In this catalog, experts urge companies to prioritize fixes for Exchange and Excel. CVE-2021-42321 addresses issues validating command-let (cmdlet) arguments, commands used in the PowerShell environment. They are invoked by the PowerShell runtime as part of automation scripts provided on the command line or invoked programmatically by PowerShell via APIs. The severity of the flaw is 8.8 but as stated by Satnam Narang, engineer at Tenable, “an attacker must be authenticated, which limits some of the impact of the vulnerability”. For its part, Microsoft says it is aware of “targeted and limited” attacks and has published a blog post on the modus operandi.

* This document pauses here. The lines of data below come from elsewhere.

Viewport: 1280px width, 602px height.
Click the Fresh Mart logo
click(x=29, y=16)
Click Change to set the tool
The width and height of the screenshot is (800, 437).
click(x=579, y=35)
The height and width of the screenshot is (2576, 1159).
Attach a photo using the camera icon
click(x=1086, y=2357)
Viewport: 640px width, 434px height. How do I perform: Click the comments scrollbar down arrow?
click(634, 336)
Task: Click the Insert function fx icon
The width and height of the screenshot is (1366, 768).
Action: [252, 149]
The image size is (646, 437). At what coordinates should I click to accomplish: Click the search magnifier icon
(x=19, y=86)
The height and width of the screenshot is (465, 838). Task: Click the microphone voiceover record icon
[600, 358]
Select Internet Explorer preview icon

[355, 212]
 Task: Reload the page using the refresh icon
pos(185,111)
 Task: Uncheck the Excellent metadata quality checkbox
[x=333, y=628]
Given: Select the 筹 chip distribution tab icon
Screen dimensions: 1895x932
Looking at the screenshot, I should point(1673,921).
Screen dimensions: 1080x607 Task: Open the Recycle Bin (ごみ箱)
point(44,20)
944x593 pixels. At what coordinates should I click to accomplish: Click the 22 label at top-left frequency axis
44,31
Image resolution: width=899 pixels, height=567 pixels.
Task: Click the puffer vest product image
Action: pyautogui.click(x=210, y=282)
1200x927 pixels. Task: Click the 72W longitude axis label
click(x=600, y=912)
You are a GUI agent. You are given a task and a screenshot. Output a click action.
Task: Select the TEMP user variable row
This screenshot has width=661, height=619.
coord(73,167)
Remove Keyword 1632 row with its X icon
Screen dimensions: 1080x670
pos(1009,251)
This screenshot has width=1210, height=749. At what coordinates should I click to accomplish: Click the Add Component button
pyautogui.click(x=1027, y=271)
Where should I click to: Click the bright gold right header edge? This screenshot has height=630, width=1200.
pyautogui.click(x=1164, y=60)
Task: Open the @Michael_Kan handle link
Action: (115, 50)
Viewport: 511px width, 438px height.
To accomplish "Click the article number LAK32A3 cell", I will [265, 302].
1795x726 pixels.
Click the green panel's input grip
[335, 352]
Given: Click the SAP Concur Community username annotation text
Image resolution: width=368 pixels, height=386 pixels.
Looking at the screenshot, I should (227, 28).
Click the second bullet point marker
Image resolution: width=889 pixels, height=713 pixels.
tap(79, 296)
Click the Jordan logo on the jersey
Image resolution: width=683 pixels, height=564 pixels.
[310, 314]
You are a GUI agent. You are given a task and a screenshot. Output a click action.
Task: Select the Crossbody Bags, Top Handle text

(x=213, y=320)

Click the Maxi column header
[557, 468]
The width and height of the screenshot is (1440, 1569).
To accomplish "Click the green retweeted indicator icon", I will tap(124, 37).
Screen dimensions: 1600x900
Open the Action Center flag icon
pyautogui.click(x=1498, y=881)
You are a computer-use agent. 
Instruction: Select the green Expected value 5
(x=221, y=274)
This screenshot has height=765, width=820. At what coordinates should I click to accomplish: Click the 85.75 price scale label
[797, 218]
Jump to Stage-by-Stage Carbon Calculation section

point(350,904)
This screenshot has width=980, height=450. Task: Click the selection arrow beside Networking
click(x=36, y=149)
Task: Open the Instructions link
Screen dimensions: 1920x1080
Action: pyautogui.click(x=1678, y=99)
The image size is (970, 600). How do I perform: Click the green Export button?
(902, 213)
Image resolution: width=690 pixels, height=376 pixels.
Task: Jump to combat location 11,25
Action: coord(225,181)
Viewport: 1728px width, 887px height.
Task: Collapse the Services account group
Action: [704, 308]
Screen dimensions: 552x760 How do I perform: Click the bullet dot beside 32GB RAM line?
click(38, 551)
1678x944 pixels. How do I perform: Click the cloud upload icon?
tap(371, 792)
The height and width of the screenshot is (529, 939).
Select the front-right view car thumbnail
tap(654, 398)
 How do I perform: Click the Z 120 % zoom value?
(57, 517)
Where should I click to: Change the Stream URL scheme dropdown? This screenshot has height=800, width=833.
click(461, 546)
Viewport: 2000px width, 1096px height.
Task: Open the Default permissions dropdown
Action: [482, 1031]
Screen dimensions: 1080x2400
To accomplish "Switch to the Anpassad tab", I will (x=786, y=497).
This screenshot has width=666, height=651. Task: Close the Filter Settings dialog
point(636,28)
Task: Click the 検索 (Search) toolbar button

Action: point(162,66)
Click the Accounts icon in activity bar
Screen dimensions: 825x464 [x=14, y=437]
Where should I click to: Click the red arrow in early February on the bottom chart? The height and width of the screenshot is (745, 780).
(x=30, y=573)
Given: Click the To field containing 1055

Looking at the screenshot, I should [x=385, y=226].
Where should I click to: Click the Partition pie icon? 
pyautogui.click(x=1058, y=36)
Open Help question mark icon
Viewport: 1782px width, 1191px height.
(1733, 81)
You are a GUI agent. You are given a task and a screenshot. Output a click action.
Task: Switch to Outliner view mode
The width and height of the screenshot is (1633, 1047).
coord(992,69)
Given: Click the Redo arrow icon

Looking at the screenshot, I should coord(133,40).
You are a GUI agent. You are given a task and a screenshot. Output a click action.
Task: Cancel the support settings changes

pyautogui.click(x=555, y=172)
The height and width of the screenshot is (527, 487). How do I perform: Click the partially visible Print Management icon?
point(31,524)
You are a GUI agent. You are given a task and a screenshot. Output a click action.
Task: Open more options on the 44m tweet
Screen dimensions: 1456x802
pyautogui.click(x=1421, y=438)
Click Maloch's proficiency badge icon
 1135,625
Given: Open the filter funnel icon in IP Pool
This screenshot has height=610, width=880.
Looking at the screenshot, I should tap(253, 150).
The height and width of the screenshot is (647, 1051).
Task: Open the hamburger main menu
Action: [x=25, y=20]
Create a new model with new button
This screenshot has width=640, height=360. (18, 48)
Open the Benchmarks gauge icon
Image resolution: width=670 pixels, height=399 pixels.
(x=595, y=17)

Emergency Excel and Windows Defender Fix
Another critical flaw that needs to be fixed urgently is CVE-2021-42292, which bypasses a security feature in Excel for Windows and MacOS. It could execute code when a specially crafted file is opened. This flaw was discovered by MSTIC (Microsoft’s Intel Threat Center) which specifies that it is also currently being actively exploited. According to Trend Micro’s ZDI (Zero Day Initiative), “The problem is most likely caused by loading code that was supposed to be behind a prompt, but for some reason that prompt doesn’t appear, bypassing this feature of security “. The severity score is 7.8 and note that the update only affects Windows systems. Those for Office on Mac are not yet available.
Still in the list of priorities for system administrators, the CVE-2021-42298 flaw affects Windows Defender. A breach deemed critical and not to be taken lightly by security experts. “This CVE should be a priority for all companies,” said Danny Kim, Principal Architect at Virsec in a statement. Microsoft recalls that Windows Defender works on all versions of Windows, so the attack surface increases sharply. The analyst clarifies that “this CVE requires user interaction, however, attackers can use social engineering and phishing to easily obtain this interaction”.